Check each line of the records below and collect those that include the word "Given".
**** MATERIAL FOR THIS EXERCISE
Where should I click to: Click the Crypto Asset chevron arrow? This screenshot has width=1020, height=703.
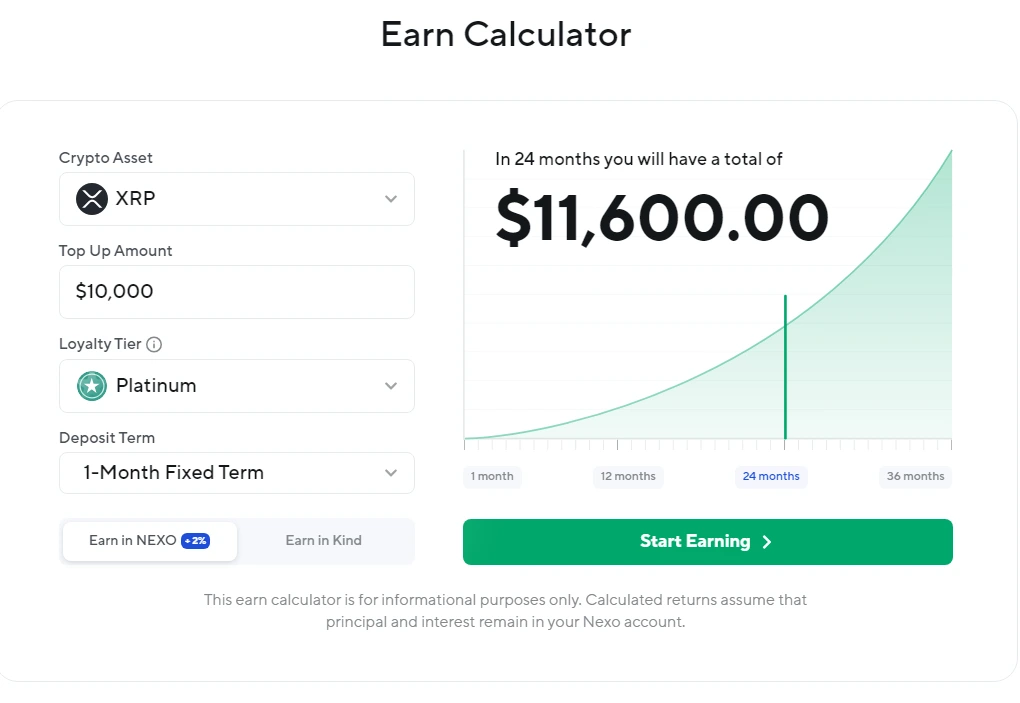[391, 199]
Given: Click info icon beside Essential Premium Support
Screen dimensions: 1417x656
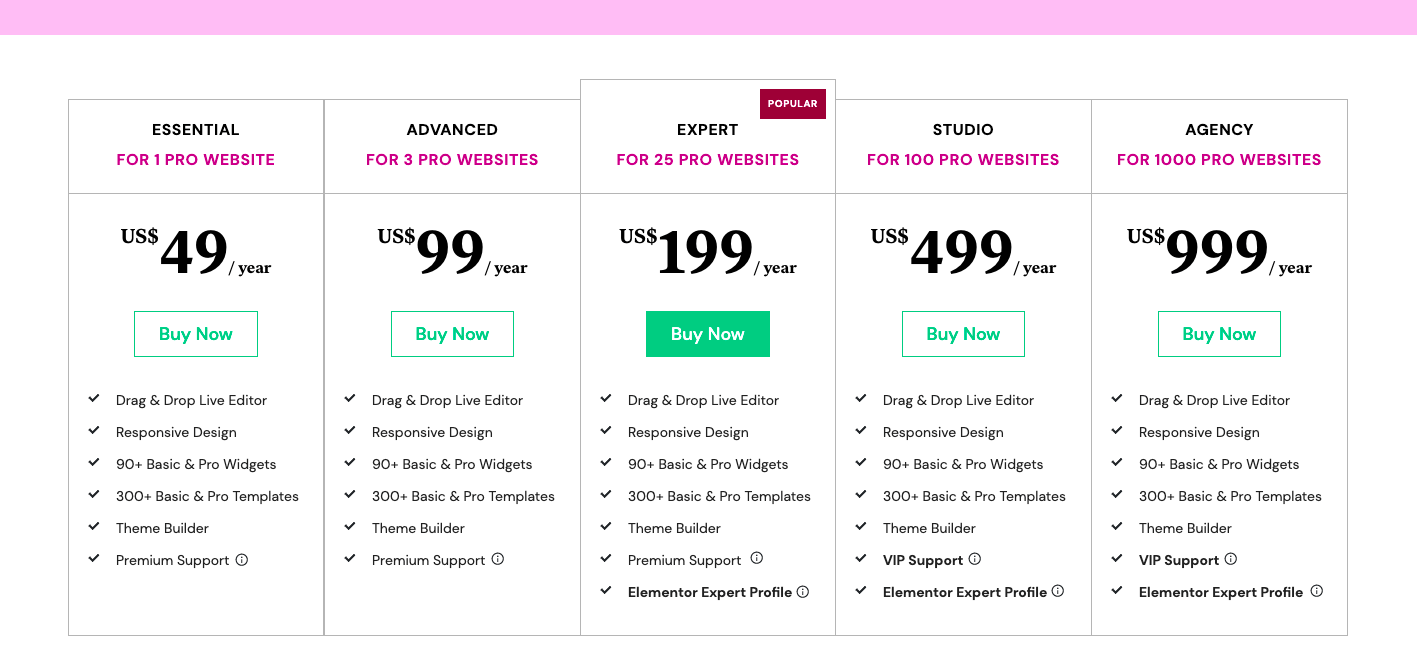Looking at the screenshot, I should [x=242, y=560].
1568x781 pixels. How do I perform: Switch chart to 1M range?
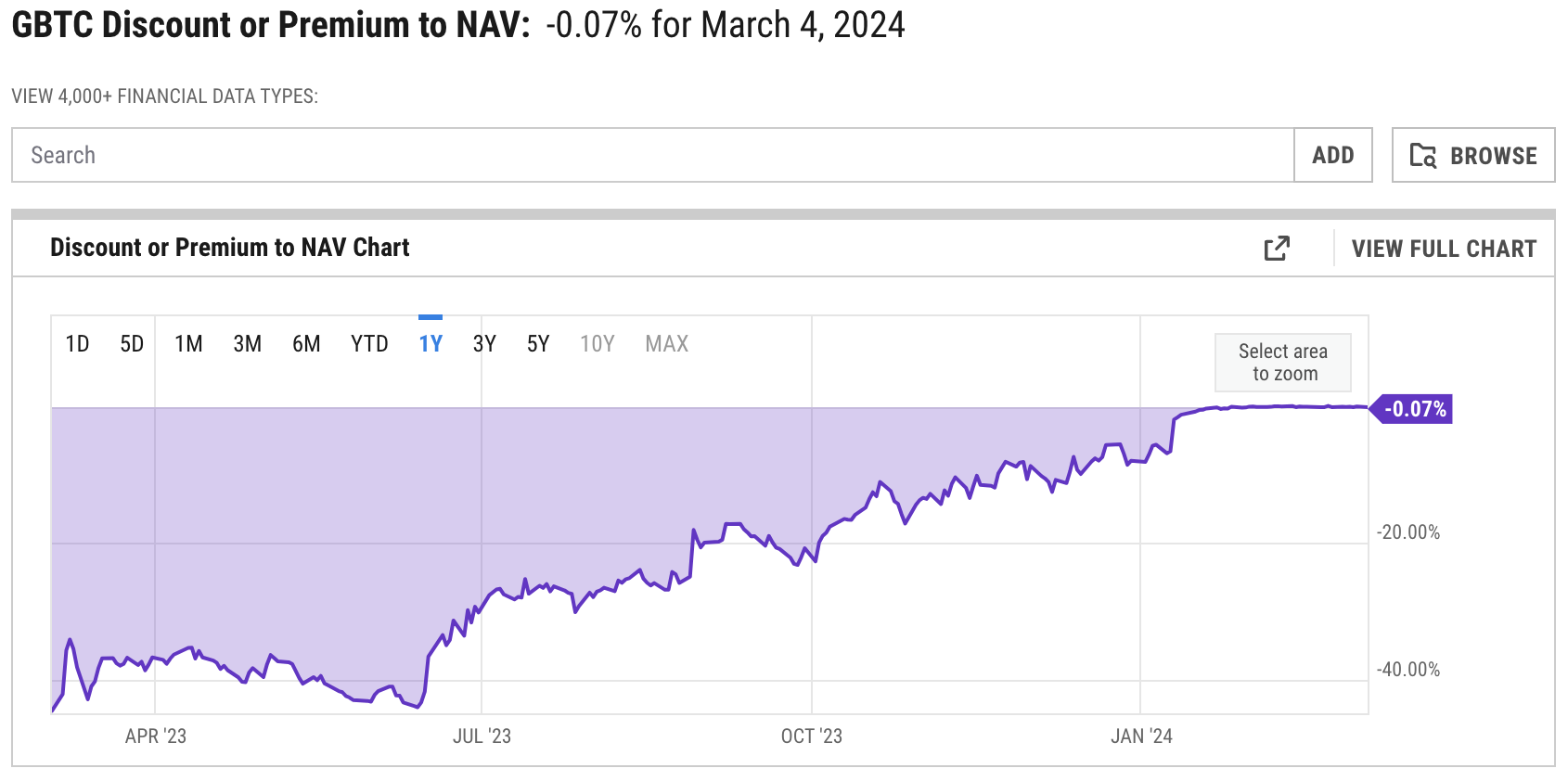click(x=188, y=344)
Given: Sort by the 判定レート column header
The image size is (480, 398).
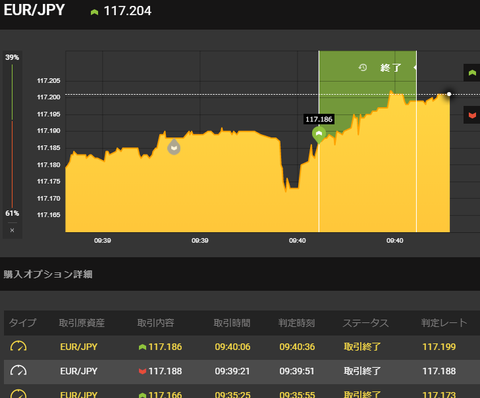Looking at the screenshot, I should [444, 323].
********
## RESPONSE BOX
Given: Click info icon beside Essential Premium Support
Given: Sort by the 判定レート column header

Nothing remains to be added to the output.